Web Behaviour Tracking Delays - Europe
Incident Report for dotdigital
Postmortem

Summary of impact:

On Wednesday 29th September 2021 at 12:20 UTC, we stopped processing web behavior session data in our European region (region 1). We continued to accept new session data and none was lost. We resumed normal processing at 15:12 UTC.

Customers using web behavior data may have experienced the following problems:

  • Programs which rely on this data may have not executed as expected
  • Segments which rely on this data may not have returned all expected contacts
  • Abandoned Browse may not have worked as expected
  • Product Recommendations may not have worked as expected.

Root Cause:

Our web behavior tracking service relies on “indexes”, which are performance improvements used by many database systems to help them process large volumes of data. Periodically, the web behavior tracking service checks these indexes to see whether they need rebuilding. In this case, the index upgrades took a far longer than was expected. While indexes are rebuilding, the service doesn’t process new information, so a backlog of session data developed.

Mitigation:

During this incident, we prepared a software fix to temporarily prevent indexes from being rebuilt. However, before this was rolled out, the indexes finished rebuilding and service resumed with sessions processing again, so we didn’t complete the rollout.

Next Steps:

We apologize for any inconvenience caused during this incident. From here, we have an action to change our web behavior tracking service so it’s capable of rebuilding indexes and processing new data simultaneously, rather than pausing new data ingestion while waiting for indexes to finish rebuilding.

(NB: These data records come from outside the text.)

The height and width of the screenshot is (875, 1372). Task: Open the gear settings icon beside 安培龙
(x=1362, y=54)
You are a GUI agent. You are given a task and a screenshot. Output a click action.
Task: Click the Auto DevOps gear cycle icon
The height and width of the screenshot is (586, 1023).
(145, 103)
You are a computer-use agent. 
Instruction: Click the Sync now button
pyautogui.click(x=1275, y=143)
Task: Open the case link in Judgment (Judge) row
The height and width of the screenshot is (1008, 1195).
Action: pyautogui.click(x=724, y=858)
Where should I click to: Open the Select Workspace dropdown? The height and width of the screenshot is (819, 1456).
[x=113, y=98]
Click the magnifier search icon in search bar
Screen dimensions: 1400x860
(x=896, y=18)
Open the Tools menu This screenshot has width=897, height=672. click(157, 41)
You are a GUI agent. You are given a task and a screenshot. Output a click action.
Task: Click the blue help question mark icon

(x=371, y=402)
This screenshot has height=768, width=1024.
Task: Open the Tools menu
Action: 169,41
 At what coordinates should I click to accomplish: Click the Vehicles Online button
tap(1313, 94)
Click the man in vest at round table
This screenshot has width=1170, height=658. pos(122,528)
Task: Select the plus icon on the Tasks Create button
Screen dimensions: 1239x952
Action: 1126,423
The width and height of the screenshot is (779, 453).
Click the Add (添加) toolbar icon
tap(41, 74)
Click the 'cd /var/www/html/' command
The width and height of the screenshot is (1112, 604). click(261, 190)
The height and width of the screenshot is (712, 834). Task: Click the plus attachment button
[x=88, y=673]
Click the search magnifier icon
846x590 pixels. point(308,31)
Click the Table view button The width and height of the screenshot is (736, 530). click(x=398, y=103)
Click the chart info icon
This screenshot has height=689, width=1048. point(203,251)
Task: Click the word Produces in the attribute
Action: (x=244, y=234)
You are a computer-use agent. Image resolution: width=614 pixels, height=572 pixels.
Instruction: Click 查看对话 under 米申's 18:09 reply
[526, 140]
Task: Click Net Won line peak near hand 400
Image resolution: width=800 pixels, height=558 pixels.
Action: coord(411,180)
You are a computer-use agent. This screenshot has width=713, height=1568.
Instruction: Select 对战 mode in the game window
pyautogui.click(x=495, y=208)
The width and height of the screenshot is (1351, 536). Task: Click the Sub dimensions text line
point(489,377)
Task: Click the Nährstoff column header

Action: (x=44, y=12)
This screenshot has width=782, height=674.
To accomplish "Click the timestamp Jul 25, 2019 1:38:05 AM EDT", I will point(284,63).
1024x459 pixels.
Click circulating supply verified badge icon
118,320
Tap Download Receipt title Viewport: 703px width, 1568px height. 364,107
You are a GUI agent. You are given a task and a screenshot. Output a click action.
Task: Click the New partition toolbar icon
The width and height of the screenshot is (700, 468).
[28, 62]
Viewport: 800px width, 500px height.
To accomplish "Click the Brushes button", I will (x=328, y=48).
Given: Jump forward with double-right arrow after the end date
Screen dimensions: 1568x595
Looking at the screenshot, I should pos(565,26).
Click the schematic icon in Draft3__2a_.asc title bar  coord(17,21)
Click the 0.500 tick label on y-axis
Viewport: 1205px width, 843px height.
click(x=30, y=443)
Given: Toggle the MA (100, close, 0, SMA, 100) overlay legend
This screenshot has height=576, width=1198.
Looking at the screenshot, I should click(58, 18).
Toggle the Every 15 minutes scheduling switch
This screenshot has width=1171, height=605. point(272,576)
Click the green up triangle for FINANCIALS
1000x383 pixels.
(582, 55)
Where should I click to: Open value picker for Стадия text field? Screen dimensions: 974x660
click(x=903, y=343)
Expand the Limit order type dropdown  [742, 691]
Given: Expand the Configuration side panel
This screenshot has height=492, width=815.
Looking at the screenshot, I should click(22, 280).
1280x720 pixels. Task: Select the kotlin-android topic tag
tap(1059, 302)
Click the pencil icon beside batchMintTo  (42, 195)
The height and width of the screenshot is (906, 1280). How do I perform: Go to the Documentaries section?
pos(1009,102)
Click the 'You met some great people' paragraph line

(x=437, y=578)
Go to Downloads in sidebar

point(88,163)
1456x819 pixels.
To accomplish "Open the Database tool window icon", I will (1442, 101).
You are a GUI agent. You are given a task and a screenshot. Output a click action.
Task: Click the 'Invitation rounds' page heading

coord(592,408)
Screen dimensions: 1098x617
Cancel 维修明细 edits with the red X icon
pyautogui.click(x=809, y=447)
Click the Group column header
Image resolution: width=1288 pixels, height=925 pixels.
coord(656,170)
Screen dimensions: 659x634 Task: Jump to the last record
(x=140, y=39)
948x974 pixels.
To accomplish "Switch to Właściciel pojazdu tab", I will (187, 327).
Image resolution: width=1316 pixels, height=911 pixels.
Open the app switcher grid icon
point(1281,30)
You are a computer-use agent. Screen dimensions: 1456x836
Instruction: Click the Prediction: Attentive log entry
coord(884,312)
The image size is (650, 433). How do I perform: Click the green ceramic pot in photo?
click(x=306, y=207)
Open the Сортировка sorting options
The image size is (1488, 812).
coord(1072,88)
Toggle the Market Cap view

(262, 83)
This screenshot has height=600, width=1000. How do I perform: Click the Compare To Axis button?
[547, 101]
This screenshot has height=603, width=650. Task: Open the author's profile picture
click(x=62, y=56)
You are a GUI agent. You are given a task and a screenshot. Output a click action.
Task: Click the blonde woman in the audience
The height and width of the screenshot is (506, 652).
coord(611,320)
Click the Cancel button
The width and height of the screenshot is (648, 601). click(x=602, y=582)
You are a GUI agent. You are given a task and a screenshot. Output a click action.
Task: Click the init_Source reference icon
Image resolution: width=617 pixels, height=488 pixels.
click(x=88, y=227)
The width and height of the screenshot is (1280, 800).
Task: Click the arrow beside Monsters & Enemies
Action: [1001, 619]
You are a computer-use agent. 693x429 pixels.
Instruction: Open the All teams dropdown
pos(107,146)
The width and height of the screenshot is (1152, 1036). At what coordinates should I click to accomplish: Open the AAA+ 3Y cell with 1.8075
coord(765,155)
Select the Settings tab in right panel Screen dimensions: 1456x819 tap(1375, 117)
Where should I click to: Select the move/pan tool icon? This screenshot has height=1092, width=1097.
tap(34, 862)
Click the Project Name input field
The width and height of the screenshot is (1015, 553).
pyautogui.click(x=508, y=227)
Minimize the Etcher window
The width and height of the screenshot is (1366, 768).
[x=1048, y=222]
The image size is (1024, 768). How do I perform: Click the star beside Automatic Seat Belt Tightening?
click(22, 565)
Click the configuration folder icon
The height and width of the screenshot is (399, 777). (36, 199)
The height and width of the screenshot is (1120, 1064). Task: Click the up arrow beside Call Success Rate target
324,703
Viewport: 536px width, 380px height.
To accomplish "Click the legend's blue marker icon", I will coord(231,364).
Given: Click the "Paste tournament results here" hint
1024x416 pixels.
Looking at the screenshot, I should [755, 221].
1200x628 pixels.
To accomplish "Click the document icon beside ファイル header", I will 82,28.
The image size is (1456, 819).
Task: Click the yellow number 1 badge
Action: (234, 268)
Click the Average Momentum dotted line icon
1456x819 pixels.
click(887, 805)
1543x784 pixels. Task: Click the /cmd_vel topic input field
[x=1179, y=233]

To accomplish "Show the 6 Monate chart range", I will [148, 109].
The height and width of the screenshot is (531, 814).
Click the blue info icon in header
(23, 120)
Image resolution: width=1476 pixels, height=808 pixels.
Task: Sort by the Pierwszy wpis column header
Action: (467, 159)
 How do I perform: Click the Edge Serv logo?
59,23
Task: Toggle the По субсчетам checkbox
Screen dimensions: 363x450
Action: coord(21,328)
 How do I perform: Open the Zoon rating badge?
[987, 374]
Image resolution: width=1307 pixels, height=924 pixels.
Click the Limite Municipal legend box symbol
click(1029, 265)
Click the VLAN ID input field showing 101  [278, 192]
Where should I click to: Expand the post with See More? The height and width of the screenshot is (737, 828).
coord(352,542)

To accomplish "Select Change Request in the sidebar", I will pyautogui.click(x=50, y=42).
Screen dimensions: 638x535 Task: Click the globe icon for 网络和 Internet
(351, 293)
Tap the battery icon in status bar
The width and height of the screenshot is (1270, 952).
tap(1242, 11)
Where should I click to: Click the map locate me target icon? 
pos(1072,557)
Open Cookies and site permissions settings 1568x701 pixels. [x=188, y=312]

Posted Sep 30, 2021 - 15:45 BST

Resolved
This incident has been resolved and web behaviour tracking data is no longer delayed.
Posted Sep 29, 2021 - 17:13 BST
Monitoring
We have identified a problem which was preventing access to the web behaviour tracking database due to an index rebuild. The index rebuild is complete and full service has resumed. No data has been lost and we are now processing queued data which we expect to clear in approximately 1.5 hours.
Posted Sep 29, 2021 - 16:35 BST
Investigating
Customers in our European region will experience some delays with web behaviour tracking data appearing in their accounts. As a consequence features such as Abandoned Basket, Programs and Product Recommendations may not have access to up to date web tracking data.
Posted Sep 29, 2021 - 16:09 BST